**SELECTED EXCERPT**
>>>>>

If you look at the feat again, you'll notice it can only be taken a maximum of 5 times. The highest level spellcaster in the campaign will only be equivalent to an 11th level Wiz, minus the attendant hp, saves, bonus feats, etc. And unless they somehow get their Int up to a 22, you're looking at a max of 1 6th lvl spell a day for the most powerful Wiz in the campaign (2 for a specialist). And of course, that Wiz will be shy 5 feats of metamagic, toughness, etc.
Here's an NPC, 6th level plus 10 feats (50,000 xp):
Gansley, Elf Fig4/Wiz2, AC17, hp37, CG, Atk melee+8 (longsword+1, dmg1d8+3) ranged+10(longbow, dmg1d8), Init+7, Move30’, Fort+4 Ref+6 Will+4, Str13, Dex16, Con11, Int15, Wiz10, Cha11; Skills Jump+8, Climb+8, Intimidate+6, Spot+5, Search+3, Hide+8, Spellcraft+4, Concentration+8; Feats Weapon Focus(longsword), Weapon Specialization (longsword), Advanced Magic (x3), Armored Casting, Combat Casting, Skill Focus (Concentration), Improved Initiative, Extend Spell, Lightning Reflexes, Improved Initiative, Point Blank Shot, Weapon Focus(longbow), Empower Spell, Toughness; 
Equipment +1 Longsword, Elven Cloak, Elven Boots, MW Longbow, MW Chain Shirt, Wand of Flaming Spheres (CL5).
Spells (4/4/3/1): 0-mage hand, prestidigitation, light, detect magic; 1st-sleep, charm person, true strike, floating disk; 2nd- levitate, knock, shield(extended); 3rd- Displacement.

Hardly a campaign wrecker, especially not next to the raging 6th level barbarian with 2 attacks per round!


----------



## Kunimatyu

Grimstaff said:
			
		

> Hardly a campaign wrecker, especially not next to the raging 6th level barbarian with 2 attacks per round!

<<<<<

**WORK TO DO**
Reproduce the passage of the forum excerpt on spellcasting feats that starts at the words "Spells (4/4/3/1): 0-mage" and stops after "shield(extended); 3rd- Displacement.". The records come from a source unrelated to the text.

**RAW DATA**

>>>>>

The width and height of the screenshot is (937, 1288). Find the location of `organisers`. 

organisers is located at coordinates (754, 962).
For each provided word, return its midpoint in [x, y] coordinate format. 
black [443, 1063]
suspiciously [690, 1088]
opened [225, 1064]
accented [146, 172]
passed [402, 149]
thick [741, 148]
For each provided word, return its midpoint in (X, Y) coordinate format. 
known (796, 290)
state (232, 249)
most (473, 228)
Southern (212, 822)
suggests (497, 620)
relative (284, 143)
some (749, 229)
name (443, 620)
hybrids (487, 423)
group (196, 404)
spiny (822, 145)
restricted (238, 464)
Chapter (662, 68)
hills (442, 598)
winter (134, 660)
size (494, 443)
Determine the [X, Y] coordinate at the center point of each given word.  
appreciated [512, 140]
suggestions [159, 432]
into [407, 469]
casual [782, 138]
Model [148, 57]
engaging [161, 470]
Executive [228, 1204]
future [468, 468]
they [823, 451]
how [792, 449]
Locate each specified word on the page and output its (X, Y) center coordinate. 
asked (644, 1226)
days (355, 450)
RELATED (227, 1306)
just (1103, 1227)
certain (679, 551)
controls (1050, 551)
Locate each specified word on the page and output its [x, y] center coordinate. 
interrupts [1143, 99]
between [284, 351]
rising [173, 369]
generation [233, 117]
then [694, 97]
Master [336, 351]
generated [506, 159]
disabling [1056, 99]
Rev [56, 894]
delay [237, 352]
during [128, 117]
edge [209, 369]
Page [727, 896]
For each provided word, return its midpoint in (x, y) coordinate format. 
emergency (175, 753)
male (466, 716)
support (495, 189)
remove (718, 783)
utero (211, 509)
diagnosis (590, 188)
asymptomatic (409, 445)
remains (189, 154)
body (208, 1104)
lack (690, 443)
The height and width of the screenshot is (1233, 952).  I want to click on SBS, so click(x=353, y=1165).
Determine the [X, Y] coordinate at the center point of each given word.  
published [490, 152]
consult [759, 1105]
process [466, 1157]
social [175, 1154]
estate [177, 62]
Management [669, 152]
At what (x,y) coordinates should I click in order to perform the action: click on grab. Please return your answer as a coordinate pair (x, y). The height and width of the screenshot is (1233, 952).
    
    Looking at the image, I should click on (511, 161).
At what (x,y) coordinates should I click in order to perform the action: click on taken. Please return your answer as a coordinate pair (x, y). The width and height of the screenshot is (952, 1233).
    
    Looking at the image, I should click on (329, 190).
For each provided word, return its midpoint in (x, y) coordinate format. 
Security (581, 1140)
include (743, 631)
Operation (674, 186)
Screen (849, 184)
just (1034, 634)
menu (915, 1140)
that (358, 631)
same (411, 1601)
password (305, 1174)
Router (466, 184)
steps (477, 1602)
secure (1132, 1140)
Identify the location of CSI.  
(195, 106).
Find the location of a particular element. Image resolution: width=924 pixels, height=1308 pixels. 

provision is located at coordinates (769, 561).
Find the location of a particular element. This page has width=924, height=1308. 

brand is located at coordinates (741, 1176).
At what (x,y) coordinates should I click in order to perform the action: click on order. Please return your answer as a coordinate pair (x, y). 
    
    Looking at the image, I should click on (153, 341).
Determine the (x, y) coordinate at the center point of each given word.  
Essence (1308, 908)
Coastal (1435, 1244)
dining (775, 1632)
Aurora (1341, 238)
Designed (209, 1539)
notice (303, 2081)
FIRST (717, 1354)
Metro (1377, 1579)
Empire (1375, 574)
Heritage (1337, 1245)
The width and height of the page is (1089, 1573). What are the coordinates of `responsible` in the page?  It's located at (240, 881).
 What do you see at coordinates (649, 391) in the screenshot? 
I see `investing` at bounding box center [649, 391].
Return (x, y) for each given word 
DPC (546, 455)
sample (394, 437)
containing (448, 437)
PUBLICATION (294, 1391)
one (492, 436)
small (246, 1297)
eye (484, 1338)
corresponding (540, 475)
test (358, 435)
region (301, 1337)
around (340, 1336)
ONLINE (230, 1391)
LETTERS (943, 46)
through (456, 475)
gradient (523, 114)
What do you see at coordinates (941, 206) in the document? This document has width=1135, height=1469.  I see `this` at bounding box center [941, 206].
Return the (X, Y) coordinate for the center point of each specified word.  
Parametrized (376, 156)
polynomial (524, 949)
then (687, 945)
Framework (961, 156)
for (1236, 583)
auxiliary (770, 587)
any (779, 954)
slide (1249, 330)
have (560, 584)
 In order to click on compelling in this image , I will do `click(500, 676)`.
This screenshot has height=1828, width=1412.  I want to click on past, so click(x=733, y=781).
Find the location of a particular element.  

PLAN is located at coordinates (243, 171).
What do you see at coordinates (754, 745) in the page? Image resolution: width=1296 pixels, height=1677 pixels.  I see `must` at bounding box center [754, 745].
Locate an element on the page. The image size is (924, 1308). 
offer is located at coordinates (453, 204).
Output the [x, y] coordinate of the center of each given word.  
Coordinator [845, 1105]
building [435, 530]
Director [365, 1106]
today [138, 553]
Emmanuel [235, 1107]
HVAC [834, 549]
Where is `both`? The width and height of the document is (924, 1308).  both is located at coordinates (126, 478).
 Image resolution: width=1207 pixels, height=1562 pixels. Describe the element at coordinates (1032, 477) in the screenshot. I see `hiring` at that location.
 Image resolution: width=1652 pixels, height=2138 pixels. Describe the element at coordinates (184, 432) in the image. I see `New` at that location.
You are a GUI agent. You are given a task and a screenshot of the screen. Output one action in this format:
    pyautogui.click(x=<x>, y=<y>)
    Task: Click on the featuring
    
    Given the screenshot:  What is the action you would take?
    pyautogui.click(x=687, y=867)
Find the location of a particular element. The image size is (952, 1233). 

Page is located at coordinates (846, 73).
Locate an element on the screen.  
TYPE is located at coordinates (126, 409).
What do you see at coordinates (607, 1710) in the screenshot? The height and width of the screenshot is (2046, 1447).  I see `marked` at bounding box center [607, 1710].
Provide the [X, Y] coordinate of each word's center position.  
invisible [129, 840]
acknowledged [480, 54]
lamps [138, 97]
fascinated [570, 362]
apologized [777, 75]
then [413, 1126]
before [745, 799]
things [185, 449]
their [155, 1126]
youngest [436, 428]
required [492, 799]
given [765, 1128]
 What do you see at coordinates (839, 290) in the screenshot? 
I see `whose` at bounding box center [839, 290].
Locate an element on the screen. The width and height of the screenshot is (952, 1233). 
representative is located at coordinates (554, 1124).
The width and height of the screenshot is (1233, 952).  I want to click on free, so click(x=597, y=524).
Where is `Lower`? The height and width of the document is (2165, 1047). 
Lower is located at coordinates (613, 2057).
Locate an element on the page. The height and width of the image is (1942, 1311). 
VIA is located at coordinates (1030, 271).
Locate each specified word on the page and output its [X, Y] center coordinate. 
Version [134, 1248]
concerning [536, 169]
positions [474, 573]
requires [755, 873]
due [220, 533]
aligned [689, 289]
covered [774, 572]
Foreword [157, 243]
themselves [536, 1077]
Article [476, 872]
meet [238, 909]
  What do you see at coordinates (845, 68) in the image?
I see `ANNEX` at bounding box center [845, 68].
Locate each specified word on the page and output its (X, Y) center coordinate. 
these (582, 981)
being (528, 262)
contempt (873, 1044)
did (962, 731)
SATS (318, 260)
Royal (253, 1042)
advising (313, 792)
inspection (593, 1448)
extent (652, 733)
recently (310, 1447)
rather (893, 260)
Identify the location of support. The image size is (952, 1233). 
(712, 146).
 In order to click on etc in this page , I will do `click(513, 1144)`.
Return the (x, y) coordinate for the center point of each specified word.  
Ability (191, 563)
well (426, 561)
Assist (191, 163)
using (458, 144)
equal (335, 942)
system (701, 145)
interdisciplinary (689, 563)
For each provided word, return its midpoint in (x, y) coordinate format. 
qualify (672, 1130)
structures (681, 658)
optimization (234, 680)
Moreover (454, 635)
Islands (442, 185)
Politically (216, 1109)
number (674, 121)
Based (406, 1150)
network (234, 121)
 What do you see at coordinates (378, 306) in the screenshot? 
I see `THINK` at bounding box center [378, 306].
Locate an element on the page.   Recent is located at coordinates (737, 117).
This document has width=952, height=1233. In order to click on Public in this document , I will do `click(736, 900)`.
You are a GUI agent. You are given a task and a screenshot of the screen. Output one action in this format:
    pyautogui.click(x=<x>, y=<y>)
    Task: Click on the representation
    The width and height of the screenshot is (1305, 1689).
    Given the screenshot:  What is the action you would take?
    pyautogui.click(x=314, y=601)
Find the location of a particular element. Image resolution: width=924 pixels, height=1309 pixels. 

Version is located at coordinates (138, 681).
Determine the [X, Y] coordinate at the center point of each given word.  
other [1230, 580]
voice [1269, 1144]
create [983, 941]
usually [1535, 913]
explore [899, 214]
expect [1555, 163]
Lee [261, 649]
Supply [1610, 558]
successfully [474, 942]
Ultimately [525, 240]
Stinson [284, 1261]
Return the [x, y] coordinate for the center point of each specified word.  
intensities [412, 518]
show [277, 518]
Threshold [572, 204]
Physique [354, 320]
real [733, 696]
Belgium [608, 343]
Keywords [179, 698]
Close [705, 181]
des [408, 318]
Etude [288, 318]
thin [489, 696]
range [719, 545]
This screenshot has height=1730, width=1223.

<<<<<

**RESULT OF THE TASK**
Spells (4/4/3/1): 0-mage hand, prestidigitation, light, detect magic; 1st-sleep, charm person, true strike, floating disk; 2nd- levitate, knock, shield(extended); 3rd- Displacement.